[Task]:
Each record is to be written out exactly as it appears.

[Dataset extract]:

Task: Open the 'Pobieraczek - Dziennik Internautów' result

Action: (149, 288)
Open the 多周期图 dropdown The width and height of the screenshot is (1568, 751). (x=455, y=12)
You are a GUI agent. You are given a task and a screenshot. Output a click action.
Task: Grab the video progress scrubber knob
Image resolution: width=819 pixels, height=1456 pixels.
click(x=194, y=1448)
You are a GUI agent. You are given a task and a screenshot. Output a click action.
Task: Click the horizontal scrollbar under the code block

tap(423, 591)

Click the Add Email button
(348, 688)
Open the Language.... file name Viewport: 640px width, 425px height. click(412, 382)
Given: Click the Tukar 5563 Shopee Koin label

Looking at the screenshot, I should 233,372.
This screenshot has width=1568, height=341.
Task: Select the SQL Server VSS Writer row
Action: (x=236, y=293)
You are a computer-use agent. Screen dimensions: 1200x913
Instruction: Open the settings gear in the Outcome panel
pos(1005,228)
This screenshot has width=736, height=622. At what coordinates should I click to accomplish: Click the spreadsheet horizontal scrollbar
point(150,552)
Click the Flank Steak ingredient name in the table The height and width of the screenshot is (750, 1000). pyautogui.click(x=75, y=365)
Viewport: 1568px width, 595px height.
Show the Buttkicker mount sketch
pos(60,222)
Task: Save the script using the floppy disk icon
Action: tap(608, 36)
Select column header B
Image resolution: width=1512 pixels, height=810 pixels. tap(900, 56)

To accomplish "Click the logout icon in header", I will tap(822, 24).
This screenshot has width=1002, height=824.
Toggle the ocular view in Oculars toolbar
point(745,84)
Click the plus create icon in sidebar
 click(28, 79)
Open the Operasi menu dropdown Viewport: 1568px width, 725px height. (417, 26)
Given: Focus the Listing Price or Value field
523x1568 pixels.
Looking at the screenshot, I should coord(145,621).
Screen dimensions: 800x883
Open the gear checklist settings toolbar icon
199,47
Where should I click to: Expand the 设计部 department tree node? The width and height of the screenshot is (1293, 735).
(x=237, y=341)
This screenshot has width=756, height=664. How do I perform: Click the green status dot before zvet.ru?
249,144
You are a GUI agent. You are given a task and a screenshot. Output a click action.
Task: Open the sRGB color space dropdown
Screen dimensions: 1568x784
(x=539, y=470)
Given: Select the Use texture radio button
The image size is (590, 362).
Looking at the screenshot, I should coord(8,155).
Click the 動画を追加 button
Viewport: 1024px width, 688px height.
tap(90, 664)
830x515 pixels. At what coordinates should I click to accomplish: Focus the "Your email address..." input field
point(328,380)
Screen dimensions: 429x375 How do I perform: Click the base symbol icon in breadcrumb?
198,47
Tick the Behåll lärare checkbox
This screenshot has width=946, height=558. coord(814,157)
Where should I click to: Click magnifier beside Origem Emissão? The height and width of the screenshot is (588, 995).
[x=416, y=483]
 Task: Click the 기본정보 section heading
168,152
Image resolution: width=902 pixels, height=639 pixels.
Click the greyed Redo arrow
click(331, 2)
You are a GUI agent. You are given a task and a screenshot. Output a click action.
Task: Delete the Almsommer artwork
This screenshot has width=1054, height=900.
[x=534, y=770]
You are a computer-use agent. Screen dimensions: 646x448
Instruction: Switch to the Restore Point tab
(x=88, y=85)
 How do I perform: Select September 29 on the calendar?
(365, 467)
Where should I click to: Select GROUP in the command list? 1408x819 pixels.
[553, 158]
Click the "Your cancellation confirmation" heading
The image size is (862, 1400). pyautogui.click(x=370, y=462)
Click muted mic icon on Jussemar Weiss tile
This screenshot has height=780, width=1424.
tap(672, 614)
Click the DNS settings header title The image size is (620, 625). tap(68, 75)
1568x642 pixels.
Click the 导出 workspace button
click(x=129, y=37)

[Your response]:
Task: Open the 'Pobieraczek - Dziennik Internautów' result

Action: (149, 288)
Open the 多周期图 dropdown The width and height of the screenshot is (1568, 751). (x=455, y=12)
You are a GUI agent. You are given a task and a screenshot. Output a click action.
Task: Grab the video progress scrubber knob
Image resolution: width=819 pixels, height=1456 pixels.
click(x=194, y=1448)
You are a GUI agent. You are given a task and a screenshot. Output a click action.
Task: Click the horizontal scrollbar under the code block

tap(423, 591)

Click the Add Email button
(348, 688)
Open the Language.... file name Viewport: 640px width, 425px height. click(412, 382)
Given: Click the Tukar 5563 Shopee Koin label

Looking at the screenshot, I should 233,372.
This screenshot has width=1568, height=341.
Task: Select the SQL Server VSS Writer row
Action: (x=236, y=293)
You are a computer-use agent. Screen dimensions: 1200x913
Instruction: Open the settings gear in the Outcome panel
pos(1005,228)
This screenshot has width=736, height=622. At what coordinates should I click to accomplish: Click the spreadsheet horizontal scrollbar
point(150,552)
Click the Flank Steak ingredient name in the table The height and width of the screenshot is (750, 1000). pyautogui.click(x=75, y=365)
Viewport: 1568px width, 595px height.
Show the Buttkicker mount sketch
pos(60,222)
Task: Save the script using the floppy disk icon
Action: tap(608, 36)
Select column header B
Image resolution: width=1512 pixels, height=810 pixels. tap(900, 56)

To accomplish "Click the logout icon in header", I will tap(822, 24).
This screenshot has width=1002, height=824.
Toggle the ocular view in Oculars toolbar
point(745,84)
Click the plus create icon in sidebar
 click(28, 79)
Open the Operasi menu dropdown Viewport: 1568px width, 725px height. (417, 26)
Given: Focus the Listing Price or Value field
523x1568 pixels.
Looking at the screenshot, I should coord(145,621).
Screen dimensions: 800x883
Open the gear checklist settings toolbar icon
199,47
Where should I click to: Expand the 设计部 department tree node? The width and height of the screenshot is (1293, 735).
(x=237, y=341)
This screenshot has width=756, height=664. How do I perform: Click the green status dot before zvet.ru?
249,144
You are a GUI agent. You are given a task and a screenshot. Output a click action.
Task: Open the sRGB color space dropdown
Screen dimensions: 1568x784
(x=539, y=470)
Given: Select the Use texture radio button
The image size is (590, 362).
Looking at the screenshot, I should coord(8,155).
Click the 動画を追加 button
Viewport: 1024px width, 688px height.
tap(90, 664)
830x515 pixels. At what coordinates should I click to accomplish: Focus the "Your email address..." input field
point(328,380)
Screen dimensions: 429x375 How do I perform: Click the base symbol icon in breadcrumb?
198,47
Tick the Behåll lärare checkbox
This screenshot has width=946, height=558. coord(814,157)
Where should I click to: Click magnifier beside Origem Emissão? The height and width of the screenshot is (588, 995).
[x=416, y=483]
 Task: Click the 기본정보 section heading
168,152
Image resolution: width=902 pixels, height=639 pixels.
Click the greyed Redo arrow
click(331, 2)
You are a GUI agent. You are given a task and a screenshot. Output a click action.
Task: Delete the Almsommer artwork
This screenshot has width=1054, height=900.
[x=534, y=770]
You are a computer-use agent. Screen dimensions: 646x448
Instruction: Switch to the Restore Point tab
(x=88, y=85)
 How do I perform: Select September 29 on the calendar?
(365, 467)
Where should I click to: Select GROUP in the command list? 1408x819 pixels.
[553, 158]
Click the "Your cancellation confirmation" heading
The image size is (862, 1400). pyautogui.click(x=370, y=462)
Click muted mic icon on Jussemar Weiss tile
This screenshot has height=780, width=1424.
tap(672, 614)
Click the DNS settings header title The image size is (620, 625). tap(68, 75)
1568x642 pixels.
Click the 导出 workspace button
click(x=129, y=37)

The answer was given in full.